------ Page excerpt ------

Presenting Carbon Action farms is a podcast series that introduces Carbon Action farmers and their farms. In the series, you get to meet the farmers, learn about the activities on their farm, and understand the farmers’ ideas behind their work. Welcome to our farm tours!


First up is the Verkatakkila farm in Vihti, run by the young farmer couple Sirkku Puumala and Patrick Nyström.

They cultivate about 200 hectares of land on ​​three different farm centres. Enthusiastic about agricultural environmental management, the couple has been taking active measures to improve soil health for the past five years.

The crop rotation at this conventional crop farm includes malting barley, caraway, winter wheat, autumn rye, broad beans, and soil improvement grass.


Sirkku and Patrick have considered and implemented a broad range of methods for improving soil health at Verkatakkila. Their priority is to take care of water management and a versatile crop rotation, which also includes soil improvement grass. The sole purpose of the grass they cultivate is to act as a soil improver!

“It is a funny idea that you can’t cultivate grass unless you have cattle to feed. We also have cattle, underground!” Sirkku laughs.

She makes a good point. After all, one does not have to sow grass by the hectare immediately. Adding it to the cycle to improve the soil where it is needed is a good start. Grass has many benefits; it improves not only soil health but also carbon sequestration.

Sirkku and Patrick in their field. To improve soil health, six different species of grass were sown three summers ago, supplementing as needed later. Last year, the field was subsoiled, or loosened up, so that deep-rooted grasses would be able to make the soil more friable as efficiently as possible.


We are gathered in Verkatakkila not only to have a nice chat, but also to film some new material for our upcoming online training platform. Our photographer jumps on board the machine and in the meantime Sirkku and I talk about being part of Carbon Action.

“It is empowering to see that you can in fact improve soil health. You are less at the mercy of the weather and able to make a difference,” Sirkku says.

I was positively surprised, because this is what we are aiming for in Carbon Action: the feeling that you can make a difference through your actions. There is hope!

Each farm involved in Carbon Action has outlined a part of a field for testing. One side of the plot is used for testing soil carbon storage, and the other one is used as a reference area. Sirkku and Patrick focus on deep-rooted and collector crops. We are now following the sowing of the test segment, where malting barley and collector crops are being sown simultaneously.

------

— What is asked —
- a) In the Verkatakkila farm text, about how many hectares of land do Sirkku Puumala and Patrick Nyström cultivate?
- b) Duplicate everything in the Verkatakkila farm text from "Sirkku and Patrick in" down to "of Carbon Action.".

------ Records supplied ------

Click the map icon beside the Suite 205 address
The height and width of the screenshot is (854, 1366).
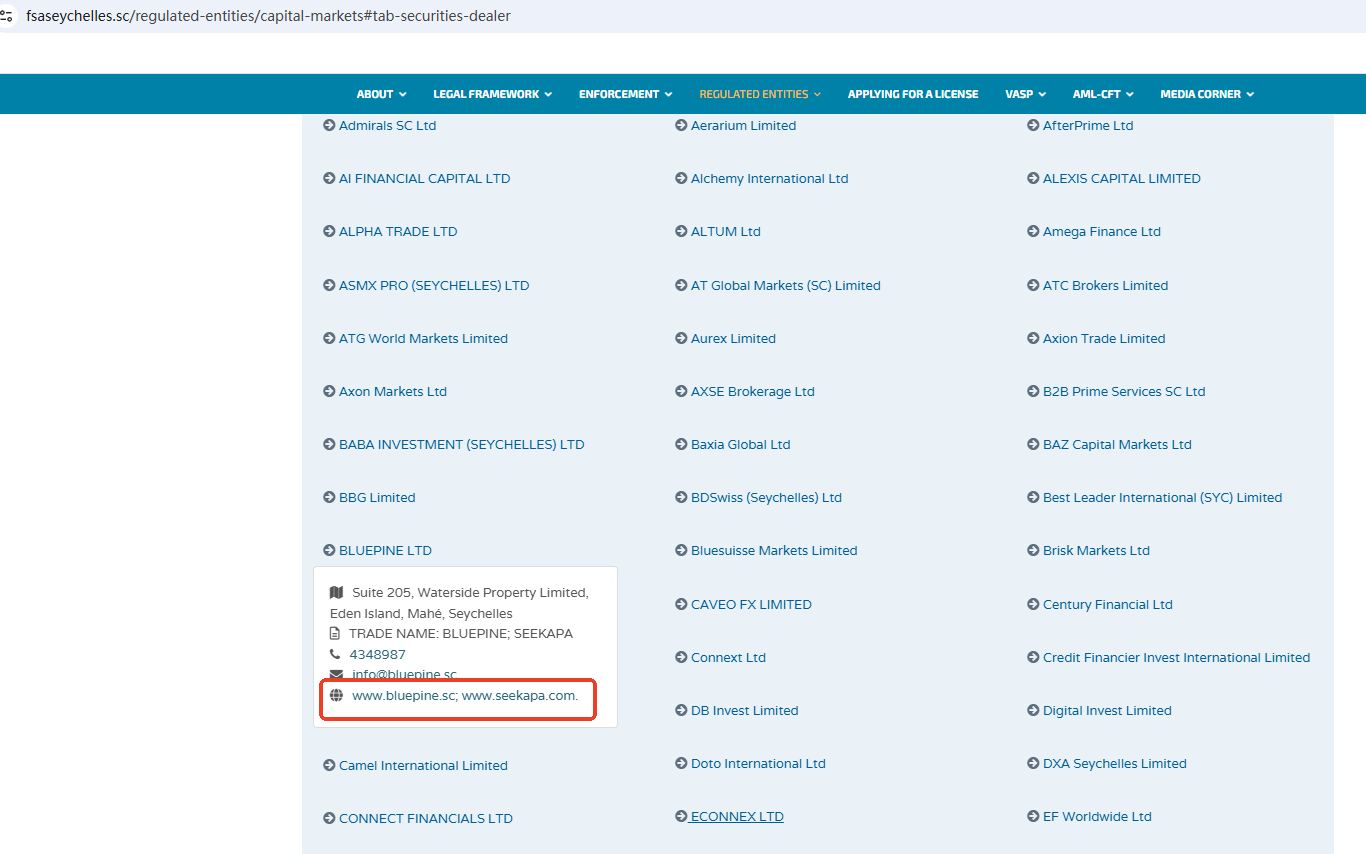pyautogui.click(x=336, y=592)
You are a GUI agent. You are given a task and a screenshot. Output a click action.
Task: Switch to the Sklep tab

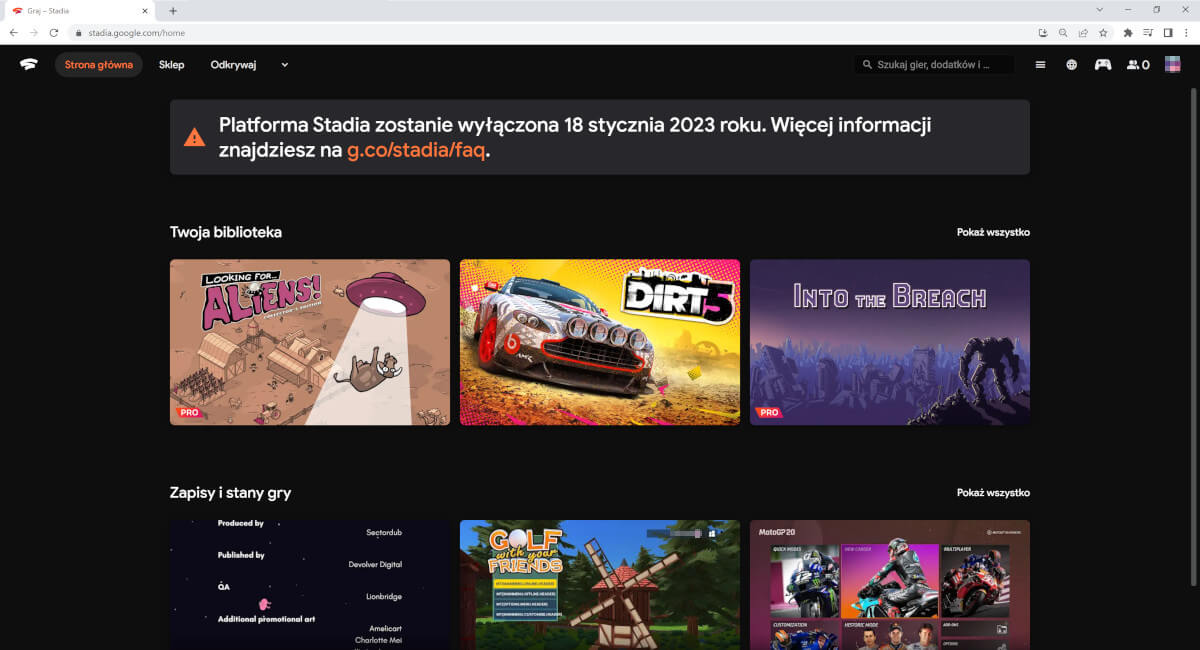pyautogui.click(x=171, y=64)
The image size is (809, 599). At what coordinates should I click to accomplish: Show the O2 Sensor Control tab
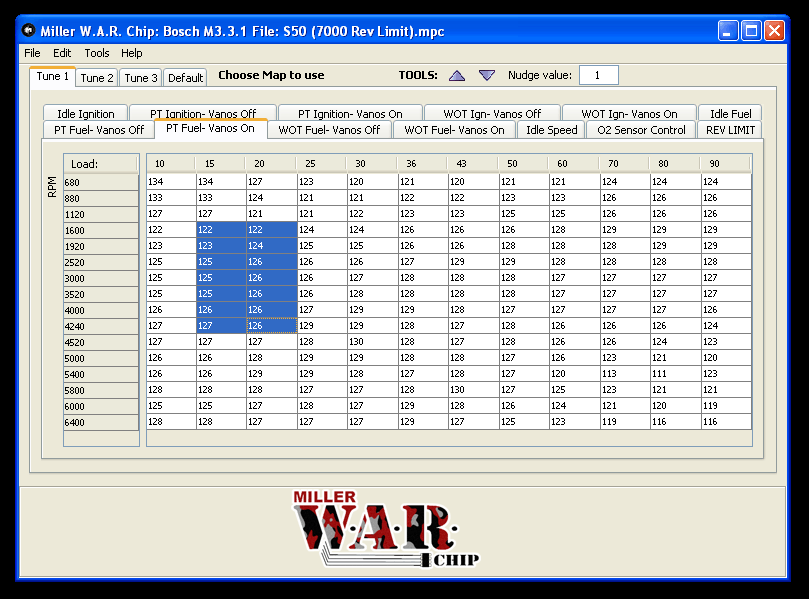[641, 130]
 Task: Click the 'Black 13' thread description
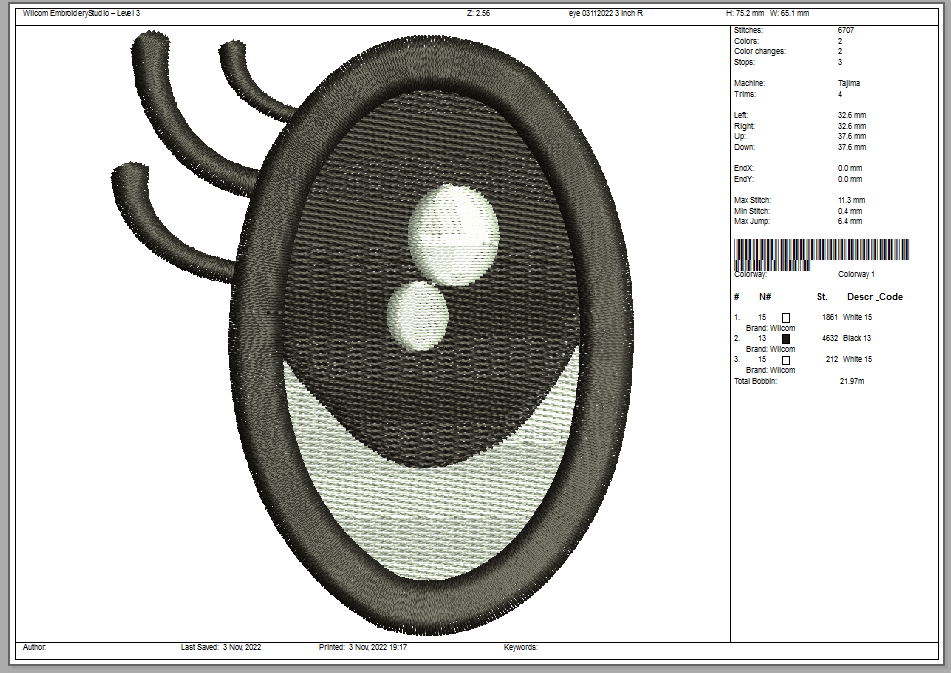[x=857, y=339]
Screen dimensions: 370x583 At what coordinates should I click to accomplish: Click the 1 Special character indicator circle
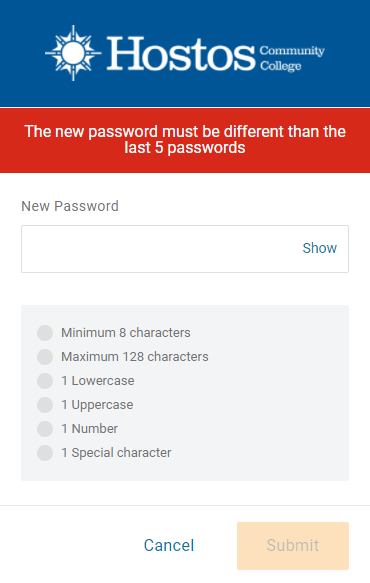[x=45, y=453]
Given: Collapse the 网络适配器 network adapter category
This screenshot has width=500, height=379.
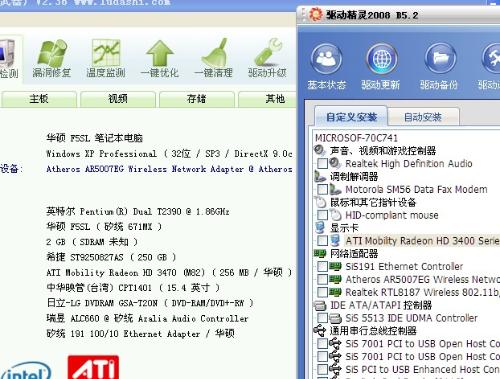Looking at the screenshot, I should pos(354,254).
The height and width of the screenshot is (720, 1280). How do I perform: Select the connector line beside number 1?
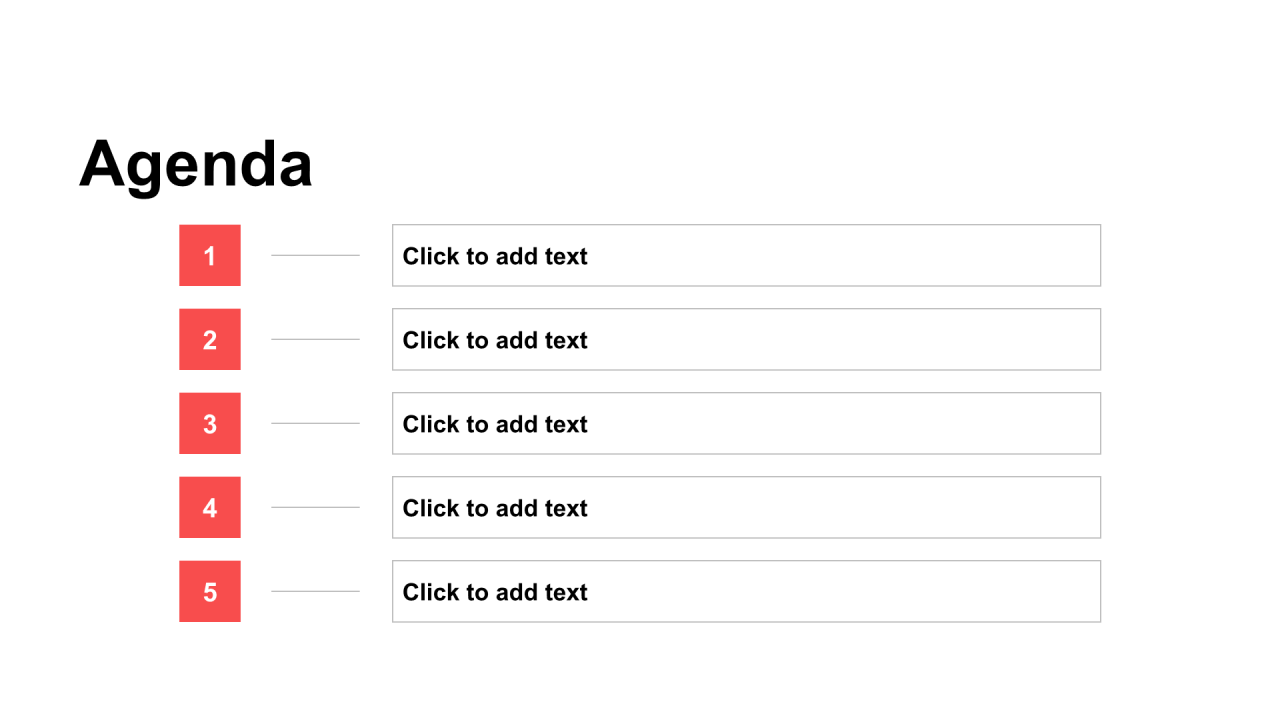[x=315, y=255]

------

— Outputs in order —
- a) About 200 hectares, on three different farm centres.

- b)
Sirkku and Patrick in their field. To improve soil health, six different species of grass were sown three summers ago, supplementing as needed later. Last year, the field was subsoiled, or loosened up, so that deep-rooted grasses would be able to make the soil more friable as efficiently as possible.


We are gathered in Verkatakkila not only to have a nice chat, but also to film some new material for our upcoming online training platform. Our photographer jumps on board the machine and in the meantime Sirkku and I talk about being part of Carbon Action.